There is material below. Print exactly the lines starting at the line with "Perennials (233, 2499)" and ending at the line with "Configurar [button] (1140, 2546)", ends included, and no others.

::: Data records :::

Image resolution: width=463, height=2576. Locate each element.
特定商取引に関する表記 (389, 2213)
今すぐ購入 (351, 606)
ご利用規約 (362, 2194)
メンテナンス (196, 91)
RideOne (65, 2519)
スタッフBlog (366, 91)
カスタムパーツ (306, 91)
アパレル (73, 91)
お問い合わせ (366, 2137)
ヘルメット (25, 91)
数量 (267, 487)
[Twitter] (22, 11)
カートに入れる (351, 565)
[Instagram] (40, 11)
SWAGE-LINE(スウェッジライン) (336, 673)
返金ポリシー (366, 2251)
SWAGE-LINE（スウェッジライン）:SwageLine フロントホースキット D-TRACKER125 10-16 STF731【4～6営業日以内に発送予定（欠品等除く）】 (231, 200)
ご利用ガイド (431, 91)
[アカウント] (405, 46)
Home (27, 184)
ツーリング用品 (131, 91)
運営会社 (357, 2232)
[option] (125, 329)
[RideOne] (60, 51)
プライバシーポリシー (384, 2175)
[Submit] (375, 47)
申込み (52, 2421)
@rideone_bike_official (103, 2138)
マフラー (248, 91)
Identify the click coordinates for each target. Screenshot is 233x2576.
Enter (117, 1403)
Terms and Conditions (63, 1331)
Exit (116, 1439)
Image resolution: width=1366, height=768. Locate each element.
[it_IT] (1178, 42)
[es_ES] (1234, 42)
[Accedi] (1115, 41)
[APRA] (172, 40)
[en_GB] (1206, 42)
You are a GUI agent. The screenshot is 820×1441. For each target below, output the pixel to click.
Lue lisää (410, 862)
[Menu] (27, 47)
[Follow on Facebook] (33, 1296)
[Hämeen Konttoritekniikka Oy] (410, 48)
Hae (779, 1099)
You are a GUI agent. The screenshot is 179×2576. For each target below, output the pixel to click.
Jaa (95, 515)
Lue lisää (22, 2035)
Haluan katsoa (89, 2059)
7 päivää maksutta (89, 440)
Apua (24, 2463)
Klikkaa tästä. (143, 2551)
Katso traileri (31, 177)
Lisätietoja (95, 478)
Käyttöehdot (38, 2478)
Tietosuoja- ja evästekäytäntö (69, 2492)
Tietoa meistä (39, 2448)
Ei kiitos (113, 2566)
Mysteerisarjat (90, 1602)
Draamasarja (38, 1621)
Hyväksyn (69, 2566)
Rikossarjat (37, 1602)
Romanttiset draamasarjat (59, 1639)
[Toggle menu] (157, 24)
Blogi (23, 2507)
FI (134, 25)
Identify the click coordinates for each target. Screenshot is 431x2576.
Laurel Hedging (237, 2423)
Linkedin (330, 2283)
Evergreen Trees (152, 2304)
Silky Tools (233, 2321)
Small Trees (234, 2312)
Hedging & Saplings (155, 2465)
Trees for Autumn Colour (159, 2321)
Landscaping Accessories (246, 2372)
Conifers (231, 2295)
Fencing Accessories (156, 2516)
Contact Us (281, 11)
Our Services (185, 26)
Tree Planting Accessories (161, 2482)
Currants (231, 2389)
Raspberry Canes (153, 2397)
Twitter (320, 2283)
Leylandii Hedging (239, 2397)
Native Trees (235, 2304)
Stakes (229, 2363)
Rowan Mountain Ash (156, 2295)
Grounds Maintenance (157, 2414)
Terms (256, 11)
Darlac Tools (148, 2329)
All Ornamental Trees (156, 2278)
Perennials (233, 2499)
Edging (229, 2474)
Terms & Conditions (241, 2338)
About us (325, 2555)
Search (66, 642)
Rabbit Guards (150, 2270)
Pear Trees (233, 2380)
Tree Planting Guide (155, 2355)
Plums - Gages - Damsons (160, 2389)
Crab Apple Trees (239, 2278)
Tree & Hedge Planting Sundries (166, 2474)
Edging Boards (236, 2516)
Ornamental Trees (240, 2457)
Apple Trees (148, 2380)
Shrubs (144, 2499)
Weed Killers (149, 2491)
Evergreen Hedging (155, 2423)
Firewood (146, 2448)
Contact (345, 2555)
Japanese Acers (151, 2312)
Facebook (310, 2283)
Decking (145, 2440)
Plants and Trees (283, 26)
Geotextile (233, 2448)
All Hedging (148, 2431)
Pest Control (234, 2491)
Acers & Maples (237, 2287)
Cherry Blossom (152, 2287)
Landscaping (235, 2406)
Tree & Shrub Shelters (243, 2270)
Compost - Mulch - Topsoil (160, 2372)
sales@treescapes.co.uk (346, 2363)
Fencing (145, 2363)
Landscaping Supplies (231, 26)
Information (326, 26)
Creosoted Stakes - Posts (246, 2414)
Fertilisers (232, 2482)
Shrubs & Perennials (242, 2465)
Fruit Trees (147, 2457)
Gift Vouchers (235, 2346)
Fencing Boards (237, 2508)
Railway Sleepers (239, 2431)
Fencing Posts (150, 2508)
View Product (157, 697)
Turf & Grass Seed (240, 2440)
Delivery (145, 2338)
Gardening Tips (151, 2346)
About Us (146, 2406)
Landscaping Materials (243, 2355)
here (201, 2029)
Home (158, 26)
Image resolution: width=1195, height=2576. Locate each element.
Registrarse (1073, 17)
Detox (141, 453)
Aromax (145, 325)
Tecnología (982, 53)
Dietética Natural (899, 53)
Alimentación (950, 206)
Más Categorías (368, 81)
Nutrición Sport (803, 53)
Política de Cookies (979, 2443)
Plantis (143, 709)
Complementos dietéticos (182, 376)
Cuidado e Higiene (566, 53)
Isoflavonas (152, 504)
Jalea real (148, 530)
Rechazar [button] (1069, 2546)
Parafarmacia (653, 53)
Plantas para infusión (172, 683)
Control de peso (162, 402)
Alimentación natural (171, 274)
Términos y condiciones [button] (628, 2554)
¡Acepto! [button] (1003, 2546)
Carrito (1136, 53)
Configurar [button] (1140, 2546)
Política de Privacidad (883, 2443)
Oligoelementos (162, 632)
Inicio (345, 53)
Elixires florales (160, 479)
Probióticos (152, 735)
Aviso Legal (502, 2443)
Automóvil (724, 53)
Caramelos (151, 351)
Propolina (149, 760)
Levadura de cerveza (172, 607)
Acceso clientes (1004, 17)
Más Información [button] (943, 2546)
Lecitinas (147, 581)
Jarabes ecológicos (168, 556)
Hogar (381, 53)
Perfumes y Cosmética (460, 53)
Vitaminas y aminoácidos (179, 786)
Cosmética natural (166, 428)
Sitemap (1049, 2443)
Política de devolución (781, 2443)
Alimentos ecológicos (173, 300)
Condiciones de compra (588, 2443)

:::

== Expected output ==
Perennials (233, 2499)
Edging (229, 2474)
Terms & Conditions (241, 2338)
About us (325, 2555)
Search (66, 642)
Rabbit Guards (150, 2270)
Pear Trees (233, 2380)
Tree Planting Guide (155, 2355)
Plums - Gages - Damsons (160, 2389)
Crab Apple Trees (239, 2278)
Tree & Hedge Planting Sundries (166, 2474)
Edging Boards (236, 2516)
Ornamental Trees (240, 2457)
Apple Trees (148, 2380)
Shrubs (144, 2499)
Weed Killers (149, 2491)
Evergreen Hedging (155, 2423)
Firewood (146, 2448)
Contact (345, 2555)
Japanese Acers (151, 2312)
Facebook (310, 2283)
Decking (145, 2440)
Plants and Trees (283, 26)
Geotextile (233, 2448)
All Hedging (148, 2431)
Pest Control (234, 2491)
Acers & Maples (237, 2287)
Cherry Blossom (152, 2287)
Landscaping (235, 2406)
Tree & Shrub Shelters (243, 2270)
Compost - Mulch - Topsoil (160, 2372)
sales@treescapes.co.uk (346, 2363)
Fencing (145, 2363)
Landscaping Supplies (231, 26)
Information (326, 26)
Creosoted Stakes - Posts (246, 2414)
Fertilisers (232, 2482)
Shrubs & Perennials (242, 2465)
Fruit Trees (147, 2457)
Gift Vouchers (235, 2346)
Fencing Boards (237, 2508)
Railway Sleepers (239, 2431)
Fencing Posts (150, 2508)
View Product (157, 697)
Turf & Grass Seed (240, 2440)
Delivery (145, 2338)
Gardening Tips (151, 2346)
About Us (146, 2406)
Landscaping Materials (243, 2355)
here (201, 2029)
Home (158, 26)
Image resolution: width=1195, height=2576. Locate each element.
Registrarse (1073, 17)
Detox (141, 453)
Aromax (145, 325)
Tecnología (982, 53)
Dietética Natural (899, 53)
Alimentación (950, 206)
Más Categorías (368, 81)
Nutrición Sport (803, 53)
Política de Cookies (979, 2443)
Plantis (143, 709)
Complementos dietéticos (182, 376)
Cuidado e Higiene (566, 53)
Isoflavonas (152, 504)
Jalea real (148, 530)
Rechazar [button] (1069, 2546)
Parafarmacia (653, 53)
Plantas para infusión (172, 683)
Control de peso (162, 402)
Alimentación natural (171, 274)
Términos y condiciones [button] (628, 2554)
¡Acepto! [button] (1003, 2546)
Carrito (1136, 53)
Configurar [button] (1140, 2546)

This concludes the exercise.